Бард вспыхнул, и голова мудреца упала.
С минуту воцарилась застывшая тишина, потом другой мудрец заговорил: «Мой господин, мой король!» Самыми своеобразными из всех звездных народов, безусловно, являются плюралисты, иначе называемые людьми многих, которых также называют множественными. У каждого из них только одно тело, но чем выше их ранг, тем больше у них ног. Что касается голов, то их выращивают от случая к случаю: каждую должность они занимают с соответствующим главой, бедные семьи обычно имеют только одну главу, а богатые держат в своей казне разные головы, на всякий случай: у них есть утренняя и вечерняя головы, военные головы для войны на всякий случай и мчащиеся головы для торопливых, то у них головы холодные и горячие, есть грустные и счастливые, ухаживающие и свадебные, любовные и траурные головы, словом, они снаряжены на всякий случай.
-Вот и все? — спросил король.
"Нет, сэр!" — сказал мудрец, увидев, что его сено в плохом состоянии. — Большинство же называется так потому, что все они связаны со своим правителем, а именно так, что если большинство из них сочтет действия царя вредными для общего блага, то правитель теряет свою компактность и распадается...
"Это дикая мысль, если не сказать оскорбительная!" - мрачно заметил Глобарис... - Но если вы так много говорили о головах, мудрецы, то, может, и вы скажете: обезглавлю я вас сейчас или нет?

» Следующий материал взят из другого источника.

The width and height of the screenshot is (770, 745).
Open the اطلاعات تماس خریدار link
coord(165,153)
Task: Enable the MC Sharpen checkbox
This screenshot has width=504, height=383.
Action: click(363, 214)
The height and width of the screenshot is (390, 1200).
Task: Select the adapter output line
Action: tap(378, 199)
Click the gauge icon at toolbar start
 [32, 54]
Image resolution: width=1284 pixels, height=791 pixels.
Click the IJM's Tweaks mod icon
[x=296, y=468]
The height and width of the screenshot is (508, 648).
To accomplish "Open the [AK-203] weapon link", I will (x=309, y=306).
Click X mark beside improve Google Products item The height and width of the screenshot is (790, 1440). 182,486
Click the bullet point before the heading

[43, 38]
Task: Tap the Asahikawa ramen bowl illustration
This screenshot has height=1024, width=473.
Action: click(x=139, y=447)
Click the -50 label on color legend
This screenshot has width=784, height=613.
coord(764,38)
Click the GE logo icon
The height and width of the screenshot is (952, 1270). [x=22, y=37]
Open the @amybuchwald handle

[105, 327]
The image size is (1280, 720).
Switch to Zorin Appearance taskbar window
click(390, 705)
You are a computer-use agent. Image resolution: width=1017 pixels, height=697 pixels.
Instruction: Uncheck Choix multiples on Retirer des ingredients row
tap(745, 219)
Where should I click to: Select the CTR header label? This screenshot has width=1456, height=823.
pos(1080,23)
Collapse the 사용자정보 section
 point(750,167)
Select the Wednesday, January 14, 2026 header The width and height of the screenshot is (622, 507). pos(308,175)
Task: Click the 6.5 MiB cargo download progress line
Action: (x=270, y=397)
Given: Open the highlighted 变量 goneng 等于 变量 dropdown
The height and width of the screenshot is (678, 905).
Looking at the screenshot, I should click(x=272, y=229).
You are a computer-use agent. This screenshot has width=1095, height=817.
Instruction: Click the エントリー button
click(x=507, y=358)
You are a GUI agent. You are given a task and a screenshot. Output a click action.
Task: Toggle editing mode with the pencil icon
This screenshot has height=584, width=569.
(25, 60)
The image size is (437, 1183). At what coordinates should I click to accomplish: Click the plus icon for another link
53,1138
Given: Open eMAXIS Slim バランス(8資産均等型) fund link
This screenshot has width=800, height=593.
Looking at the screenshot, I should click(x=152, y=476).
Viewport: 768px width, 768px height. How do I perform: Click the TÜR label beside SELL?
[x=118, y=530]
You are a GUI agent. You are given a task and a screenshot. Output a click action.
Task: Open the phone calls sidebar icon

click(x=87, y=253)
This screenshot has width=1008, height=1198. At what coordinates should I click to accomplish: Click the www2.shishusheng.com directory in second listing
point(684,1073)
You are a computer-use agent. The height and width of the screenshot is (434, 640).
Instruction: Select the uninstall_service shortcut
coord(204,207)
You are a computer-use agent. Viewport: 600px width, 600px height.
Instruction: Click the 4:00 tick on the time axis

«Если я скажу да, — быстро сказал мудрец =, он сделает это, потому что у него плохое настроение. Если я откажусь, может быть, он удивится, а если он удивится, то, по своему обещанию, он должен освободить меня».
«Ты ошибся, — сказал король. "Бако, делай свою работу!"
«Но, сэр, — воскликнул мудрец из рук палачей, — не удивили ли вас мои слова?» Разве вы не ожидали, что я скажу: вы меня убьете?
«Твои слова меня не удивили, — ответил король, — потому что они были вдохновлены страхом, написанным на твоем лице». Достаточно! Долой голову!
И голова второго мудреца тоже со звоном покатилась по полу. Третий и старший наблюдал за этой сценой с полным спокойствием. И когда король снова стал требовать чудесную историю, он сказал так.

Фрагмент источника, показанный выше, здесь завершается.